Problem to work on: Find the line with "You are a GUI" in the entries below. Repeat it, every following line, and the line with "Viewport: 1456px width, 819px height.", exactly and with nothing added.

Task material:
Segment Open

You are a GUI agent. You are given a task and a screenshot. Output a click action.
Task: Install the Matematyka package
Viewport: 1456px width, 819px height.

Segment Closed
Segment Open

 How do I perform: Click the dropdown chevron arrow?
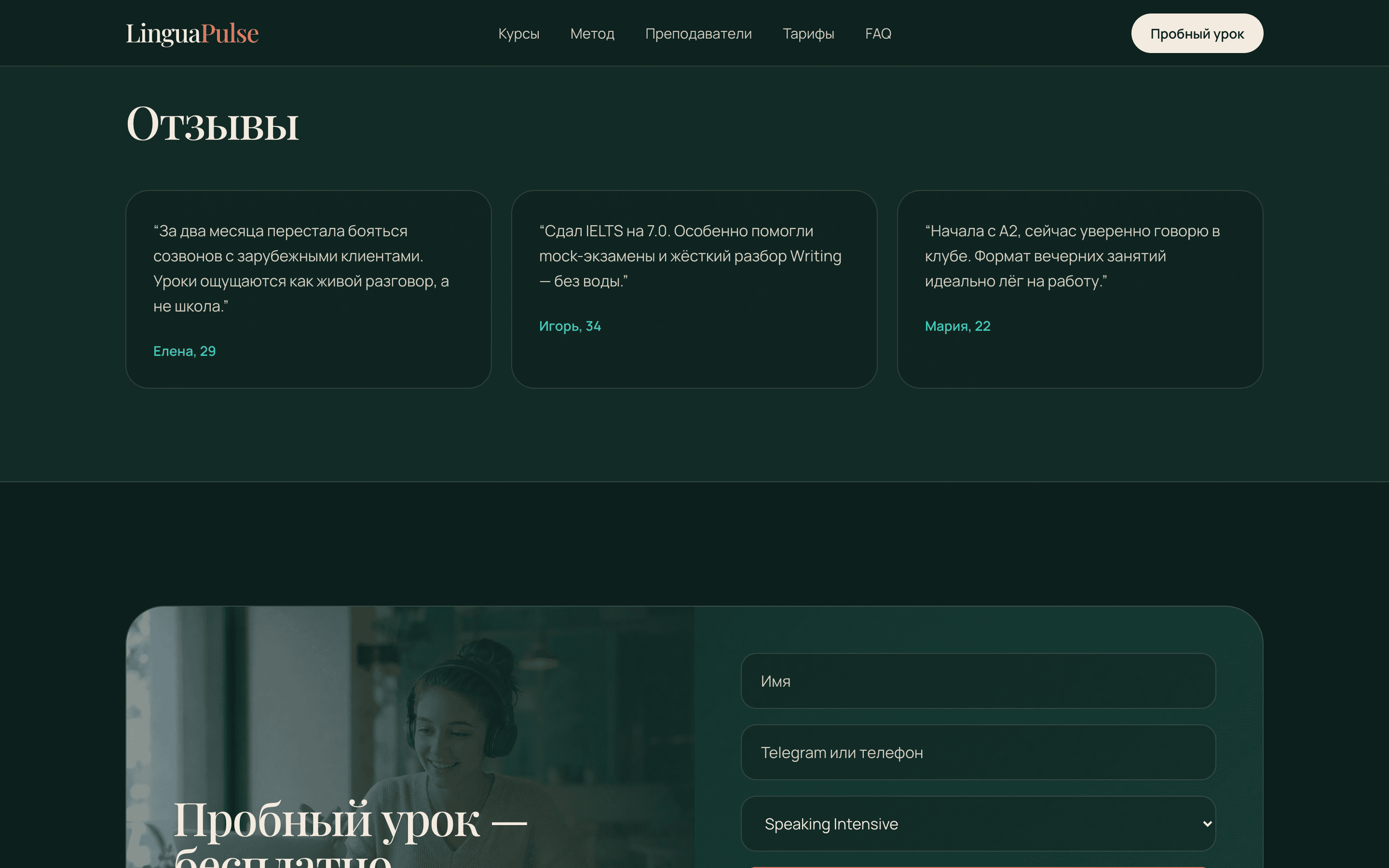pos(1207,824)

Segment Closed

Task solution:
You are a GUI agent. You are given a task and a screenshot. Output a click action.
Task: Install the Matematyka package
Viewport: 1456px width, 819px height.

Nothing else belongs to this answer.